There are so many things you can do with a deck like this, and in the last week I have probably explored them all. I tried a Reno variant, a more aggro variant, a type of slower control and a C’thun style one. None of them worked as well as this. As a result, this is the deck I am most likely going to use for the final grind. While there will be some more tweaks (I still have so many cards I want to try) this is near the final product. The only variant I really want to spend some time with is Reno, since I think it could solve one of my biggest problems, healing.

Countering the meta is never an easy thing, and the one thing I want more than anything is healing. Dear God do I want healing. The problem is that I just don’t think any of it is good enough to justify a spot. While shifting this to Reno would undoubtedly open up some more space and give me a lot more options in terms of saving my life, the deck loses a lot of its consistency in terms of removal and AOE. I have not ruled this idea out, but it is also not something I am terribly excited about. However, maybe healing (no matter how poor) is needed just to keep some of the more annoying burst decks (Hunter!) off of your back.

In the same vein, I have struggled with AOE. Big time.

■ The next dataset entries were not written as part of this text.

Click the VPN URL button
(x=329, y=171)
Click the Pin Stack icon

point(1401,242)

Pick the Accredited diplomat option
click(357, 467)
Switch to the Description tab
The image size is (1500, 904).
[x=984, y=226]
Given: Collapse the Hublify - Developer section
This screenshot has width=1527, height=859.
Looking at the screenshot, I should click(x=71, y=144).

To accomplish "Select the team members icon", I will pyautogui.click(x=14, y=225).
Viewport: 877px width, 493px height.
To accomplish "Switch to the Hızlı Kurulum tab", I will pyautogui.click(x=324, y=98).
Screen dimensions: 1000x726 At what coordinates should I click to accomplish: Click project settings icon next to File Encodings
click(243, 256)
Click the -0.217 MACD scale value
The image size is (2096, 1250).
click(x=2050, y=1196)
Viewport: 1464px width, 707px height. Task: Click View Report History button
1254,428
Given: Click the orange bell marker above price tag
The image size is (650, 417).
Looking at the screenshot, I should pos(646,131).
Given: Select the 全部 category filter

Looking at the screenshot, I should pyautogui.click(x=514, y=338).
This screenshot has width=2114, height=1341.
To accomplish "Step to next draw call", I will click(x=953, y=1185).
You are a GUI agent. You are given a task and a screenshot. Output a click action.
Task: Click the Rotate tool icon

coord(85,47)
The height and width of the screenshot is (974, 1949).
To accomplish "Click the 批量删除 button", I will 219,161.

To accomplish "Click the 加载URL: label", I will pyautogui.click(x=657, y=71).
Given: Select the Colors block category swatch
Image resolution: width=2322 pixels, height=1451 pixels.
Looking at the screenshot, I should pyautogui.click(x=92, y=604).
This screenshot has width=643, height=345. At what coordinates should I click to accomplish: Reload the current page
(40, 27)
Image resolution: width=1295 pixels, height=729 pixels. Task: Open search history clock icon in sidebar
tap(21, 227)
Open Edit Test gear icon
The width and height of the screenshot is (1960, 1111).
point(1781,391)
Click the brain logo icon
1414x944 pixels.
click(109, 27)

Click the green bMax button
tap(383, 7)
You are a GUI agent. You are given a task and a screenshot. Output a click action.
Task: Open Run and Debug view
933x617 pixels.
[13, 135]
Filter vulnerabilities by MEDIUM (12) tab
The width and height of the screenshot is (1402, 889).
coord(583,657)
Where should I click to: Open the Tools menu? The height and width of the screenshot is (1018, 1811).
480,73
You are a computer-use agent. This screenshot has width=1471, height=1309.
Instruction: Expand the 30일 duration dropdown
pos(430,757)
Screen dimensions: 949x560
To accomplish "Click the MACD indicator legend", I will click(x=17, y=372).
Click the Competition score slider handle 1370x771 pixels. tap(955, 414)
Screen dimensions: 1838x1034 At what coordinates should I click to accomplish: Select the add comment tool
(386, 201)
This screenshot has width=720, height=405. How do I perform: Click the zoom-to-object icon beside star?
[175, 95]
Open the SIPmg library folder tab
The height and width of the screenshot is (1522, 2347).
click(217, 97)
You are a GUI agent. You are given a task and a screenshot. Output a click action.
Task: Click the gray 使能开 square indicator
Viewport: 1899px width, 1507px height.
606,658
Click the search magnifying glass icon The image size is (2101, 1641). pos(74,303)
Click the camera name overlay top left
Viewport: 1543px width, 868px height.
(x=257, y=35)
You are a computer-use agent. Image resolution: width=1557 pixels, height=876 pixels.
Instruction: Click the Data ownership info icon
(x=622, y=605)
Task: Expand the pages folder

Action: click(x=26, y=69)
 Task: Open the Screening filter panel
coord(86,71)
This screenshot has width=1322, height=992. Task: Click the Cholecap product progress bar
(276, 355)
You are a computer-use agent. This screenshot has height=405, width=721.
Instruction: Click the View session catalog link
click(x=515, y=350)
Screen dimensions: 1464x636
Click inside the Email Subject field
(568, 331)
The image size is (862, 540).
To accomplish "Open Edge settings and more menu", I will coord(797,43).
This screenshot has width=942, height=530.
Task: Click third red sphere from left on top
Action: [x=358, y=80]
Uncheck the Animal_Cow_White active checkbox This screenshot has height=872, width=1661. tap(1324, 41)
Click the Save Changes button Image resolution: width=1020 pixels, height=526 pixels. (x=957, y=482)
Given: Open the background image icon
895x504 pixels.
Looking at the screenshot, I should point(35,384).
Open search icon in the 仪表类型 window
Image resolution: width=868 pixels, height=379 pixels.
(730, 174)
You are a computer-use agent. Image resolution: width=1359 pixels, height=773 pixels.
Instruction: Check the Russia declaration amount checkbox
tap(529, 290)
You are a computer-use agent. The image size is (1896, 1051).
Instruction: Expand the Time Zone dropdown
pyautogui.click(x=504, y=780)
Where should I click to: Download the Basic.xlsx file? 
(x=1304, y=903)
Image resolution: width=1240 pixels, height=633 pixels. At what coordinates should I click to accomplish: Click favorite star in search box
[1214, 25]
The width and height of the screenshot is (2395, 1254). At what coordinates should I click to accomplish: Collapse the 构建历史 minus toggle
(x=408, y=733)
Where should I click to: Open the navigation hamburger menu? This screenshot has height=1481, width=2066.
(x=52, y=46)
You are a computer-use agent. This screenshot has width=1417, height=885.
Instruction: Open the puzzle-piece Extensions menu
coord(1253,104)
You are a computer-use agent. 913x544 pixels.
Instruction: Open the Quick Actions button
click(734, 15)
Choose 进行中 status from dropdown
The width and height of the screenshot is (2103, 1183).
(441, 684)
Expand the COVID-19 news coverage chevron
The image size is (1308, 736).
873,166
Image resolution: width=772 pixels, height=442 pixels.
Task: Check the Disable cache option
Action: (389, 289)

While the early AOE is solid, there are some games where you can get overwhelmed during the middle to late turns by a big swarm of minions that come out of nowhere. When building a deck you suddenly realize how easily a pair of 4/4’s or some such can kill you (or at least drop you down into burst range). I really wanted some heavier AOE, so I think one Twisting Nether should do the job for now. It may prove to be too heavy, but I like having one fail safe. Deathwing could also fit into this spot because it, like Corrupted Seer, would give you a neutral out if things with Renounce Darkness went wrong.

The final point I want to make here is that you should not be afraid to make your own tweaks. This deck has a very strong core and two different win conditions that allow for a lot of iteration. I’m sure I will be sharing my own next week, but you can always shift one card here and there. There are a ton of tech cards, and you always want to play the ones that best counter your own specific meta.

Conclusion

Well, time to start grinding. I have been swamped the last week, but I really want to make a legend push with this deck. As I write this there is roughly half the season left, giving me plenty of time. I am loving the feel of this deck, but I do need to work out the shell and the removal needs to get more tight. Those changes will come in time. Until then, may you always Renounce into Priest.